By JOHN NDITI in Morogoro and ROSE ATHUMANI in Dar es Salaam, 12th December 2011
THE government has said it won’t reform its laws in line with the wishes of the 18th United Nations Human Rights Council meeting that called for banning of polygamy and payment of dowry.
Tanzania has also flatly rejected the idea of legalizing same sex marriages and Female Genital Mutilation (FGM) which were also some of 153 recommendations made by the council in its recent meeting.
FGM was banned in 1998, while same-sex sexual relationship is a criminal offence under the Penal Code.
Addressing journalists on Monday, the Deputy Attorney General, Mr George Masaju, said in Morogoro that the recommendations that have been rejected were repugnant.
The recommendations meant to promote human rights were made in October by the United Nations Human Rights Council in Geneva, after going through various human rights reports from different countries.
Mr Masaju was officiating at a three-day government officials’ meeting which was called to discuss the UN recommendations.
According to the Deputy AG, countries presented their human rights reports to the UN Council meeting in July, where the 153 recommendations were agreed upon including those that Tanzania has rejected.
Mr Masaju said the government had accepted 96 of the recommendations and rejected four, leaving the remaining to be discussed by government officials and other stakeholders.
After the consultative discussions, the government and other stakeholders would prepare a report to be presented again at the UN human rights council meeting in March 2012.
“The 53 recommendations have to be discussed by various stakeholders including government officials from different ministries and their views will be presented to the UN council meeting,” he noted.
He said polygamy and dowry are long held traditions that cannot be banned through a legislation.
Mr Musa Gassama, Special Representative of the Office of the High Commissioner for Human Rights, East Africa Regional Office, commended the decision to involve different groups in discussing human rights issues.
“Tanzania is doing a commendable job in protecting human rights by involving different stakeholders, especially institutions and non government organizations,” he noted.

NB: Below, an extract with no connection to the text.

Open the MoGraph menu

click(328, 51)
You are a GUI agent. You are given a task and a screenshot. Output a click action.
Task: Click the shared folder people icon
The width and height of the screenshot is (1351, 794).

Some western countries have vowed to use aid as a tool to coerce African countries into legalizing same sex marriages.
When contacted for a comment, Minister for Justice and Constitutional Affairs Ms Celina Kombani said: “There are many recommendations that the government rejected and many others that it accepted, my ministry is still conducting an evaluation.
“This is of interest to the public and I would like to have more time so we can give the public a detailed report,” the minister said.
The Attorney General, Frederick Werema, declined to comment and referred the ‘Daily News’ to the Minister of State, President’s Office – Good Governance, Mr Mathias Chikawe, who led Tanzania’s delegation to the 18th UN human rights council meeting.
Mr Chikawe was not however, available for comment.
At each of its meetings, the UN Council considers country reports from the process of review every UN member state has agreed to participate. The Universal Periodic Review (UPR) involves an assessment of the human rights records of all 193 UN member states once every four years.
The Human Rights Council has 47 member states and is responsible for promoting and protecting human rights globally. It meets three times a year but may convene for special sessions to address specific human rights issues or situations of concern. In 2010 the Council met In two special sessions.